15-Invest in a tripod
One of the most valuable investments you can make as a photographer is a good tripod. It will allow you to take great shots from even the most awkward angles, and it will also prevent camera shake.
A really good tripod will last you a lifetime and be worth its weight in gold. The most important consideration when buying one is the size of the base. You want something that is large enough to keep your camera level and steady, but not so big that it becomes a pain to carry around.
If you are on the go a lot, you might consider getting a foldable model. Of course, you should also look for a good, sturdy construction with metal or wooden legs.
16-Use a Polarizing Filter
A polarizing filter is one of the most useful accessories for a beginner photographer. It will make all your images look more colorful, it will reduce glare, and it will give you more control over the light in your scene.
You can use it for both indoor and outdoor photography, and it is especially useful when you are shooting in direct sunlight.
17-Learn to read the Histogram
A histogram is a graph that tells you how much (in comparison to the total amount) of a particular color is in an image.

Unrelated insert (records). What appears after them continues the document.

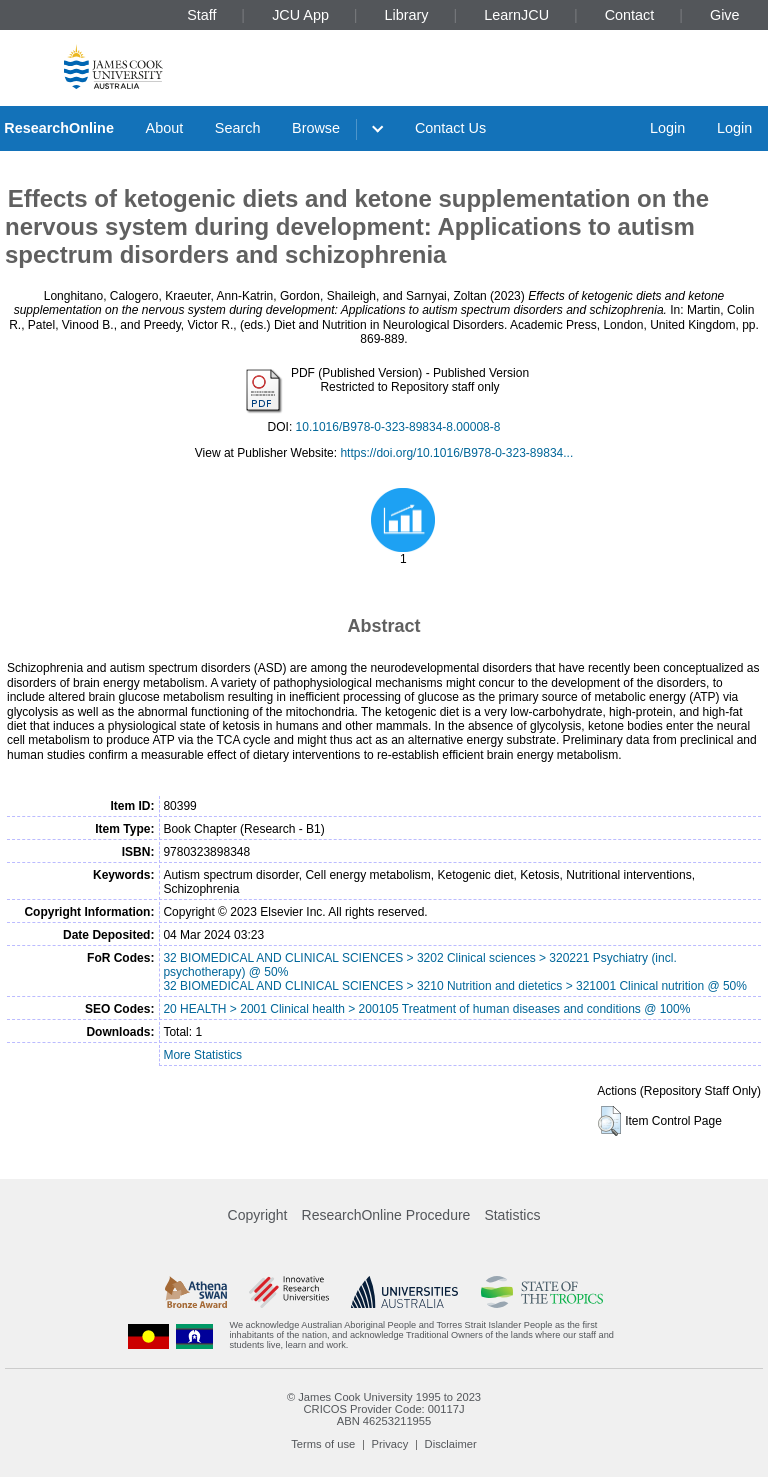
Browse (316, 128)
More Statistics (202, 1055)
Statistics (512, 1215)
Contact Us (450, 128)
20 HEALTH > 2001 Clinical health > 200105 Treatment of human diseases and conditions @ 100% (426, 1009)
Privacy (390, 1444)
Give (725, 15)
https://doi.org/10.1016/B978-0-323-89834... (456, 453)
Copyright (258, 1215)
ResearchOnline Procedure (386, 1215)
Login (667, 128)
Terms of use (323, 1444)
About (165, 128)
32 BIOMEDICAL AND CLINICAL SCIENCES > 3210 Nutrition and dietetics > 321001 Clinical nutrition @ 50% (455, 986)
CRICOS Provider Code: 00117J (383, 1409)
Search (238, 128)
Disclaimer (451, 1444)
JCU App (300, 15)
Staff (201, 15)
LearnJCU (516, 15)
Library (407, 15)
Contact (630, 15)
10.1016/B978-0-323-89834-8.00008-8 (398, 427)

If the graph is mostly in the middle, then your image is a balanced one and will appear natural.
If there is a lot of red in the histogram, then your image will tend to be more “red”, and if there is a lot of green, then it will be more “green”.
Most cameras have a small graph that appears next to the viewfinder when you press the shutter button, and another one that appears on your screen after you take the shot.
If you are using Adobe Photoshop, Lightroom or a similar editing program, you can also use the histogram to help you make sure your photo is properly exposed.
18-Shoot in the early morning and evening
The light is softest and most flattering during those hours. You can use this to your advantage by simply getting up early or staying up late to shoot. This will give you more light than you would otherwise have available.
19-Invest in some good photo editing software
You can do so much with a decent photo editor these days, it’s a shame to let it go to waste. Get something that runs on both Windows and Mac platforms like Adobe Photoshop or GIMP.
You should also get a copy of Adobe Lightroom (or similar), which is an app that lets you manage, view, and edit your photos. It’s a great investment, especially if you are serious about becoming a better photographer.
20-Invest More In Learning (and Less on Gear)
Gear is important, but only if you know how to use it. If you are just starting out, save your money and buy books, take lessons, and attend workshops.
You can spend a small fortune on the right gear, but without knowing how to properly use that gear, you will be lost.
Gear alone will not make you a good photographer, it is the photographer inside the gear.
This is one of the most interesting articles about photography that we have ever published. It contains some great tips about photography that will improve your pictures dramatically.
We hope that after reading this article, you will never stop taking photos again.